Newsmax Stock Has Soared 2,000% in Its First 2 Days of Trading



Key Takeaways

  • Shares of conservative news channel Newsmax more than doubled in intraday trading Tuesday, putting the stock 2,000% above its IPO price.
  • The stock soared 735% during its first day of trading Monday, the best first-day performance for a U.S. IPO since 2022.
  • Newsmax’s success comes against an uncertain backdrop for IPOs, with Nvidia-backed CoreWeave struggling to take off since debuting last Friday.

Newsmax (NMAX) stock surged again on Tuesday after skyrocketing Monday, its first day of trading. 

Shares of the conservative news channel more than doubled to around $210 in intraday trading on Tuesday, putting the stock, which debuted on the New York Stock Exchange on Monday morning, 2,000% above its $10 IPO price

Shares soared 735% from the IPO pricing Monday, the best first-day performance of any U.S. stock listing since an obscure Chinese garment manufacturer, Addentax Group (ATXG), debuted at $5 a share in August 2022 and skyrocketed 13,000% on its first day, according to Bloomberg. Addentax’s success in the U.S. market was short-lived—shares tumbled 95% in their second day of trading, and on Tuesday were trading for about 88 cents.

Tuesday’s intraday price valued Newsmax at more than $27 billion, which would make it larger than nearly two-fifths of the S&P 500. It is, however, ineligible to enter the benchmark index, which requires companies to be profitable. Newsmax in 2024 booked a net loss of $72 million on $171 million in revenue.

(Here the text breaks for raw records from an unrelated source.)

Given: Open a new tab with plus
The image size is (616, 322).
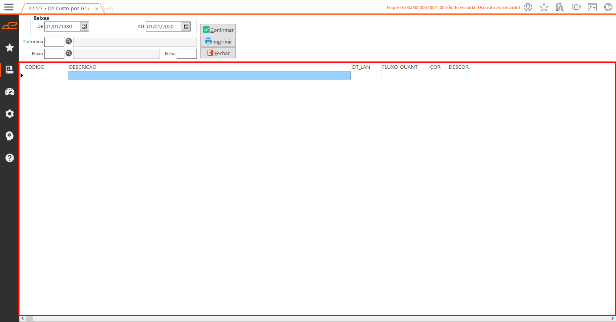Looking at the screenshot, I should click(109, 9).
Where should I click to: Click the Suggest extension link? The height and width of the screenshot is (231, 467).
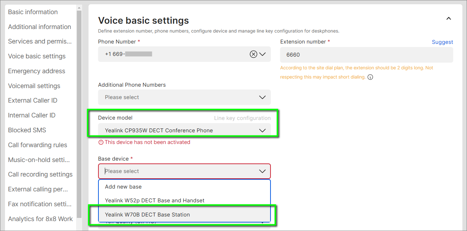pos(442,42)
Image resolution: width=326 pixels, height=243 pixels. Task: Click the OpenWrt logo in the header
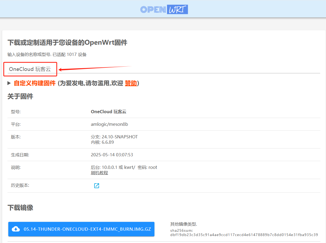tap(164, 9)
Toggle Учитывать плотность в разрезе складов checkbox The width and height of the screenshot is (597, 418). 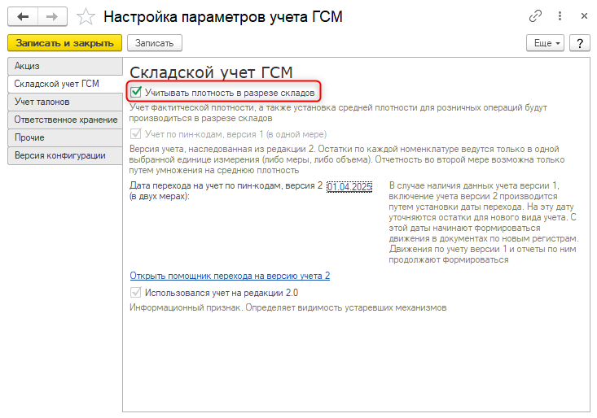point(137,93)
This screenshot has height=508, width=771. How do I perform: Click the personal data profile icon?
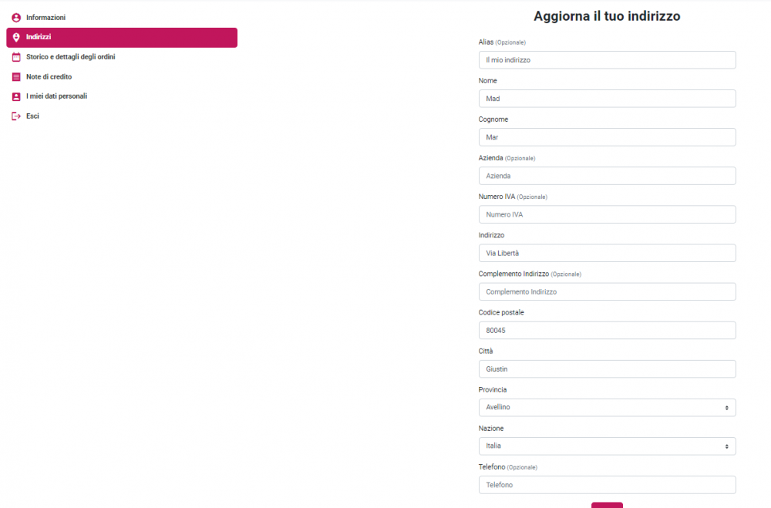point(16,96)
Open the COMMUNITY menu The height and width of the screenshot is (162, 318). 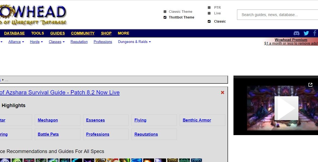click(x=83, y=33)
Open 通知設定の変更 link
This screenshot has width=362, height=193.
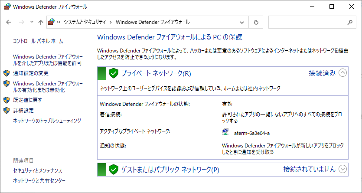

Newsmax Debut Success Counters Recent IPO Trends

Newsmax’s blockbuster debut flies in the face of recent IPO trends, which have mostly disappointed Wall Street. Nvidia-backed cloud computing company CoreWeave (CRWV) last week finished its first trading day at $40—its exact IPO price, which was itself below expectations. The stock then slumped in its second session Monday. 

Investors were hoping for an IPO renaissance this quarter after several years of sluggish activity. Recent market turbulence, however, has complicated the IPO outlook—weighing on recent debuts like CoreWeave and liquefied natural gas producer Venture Global (VG).

Nonetheless, some companies are planning to brave the turmoil, including buy now, pay later giant Klarna, ticket reseller StubHub, and online trading platform eToro, all of which filed IPO paperwork last month.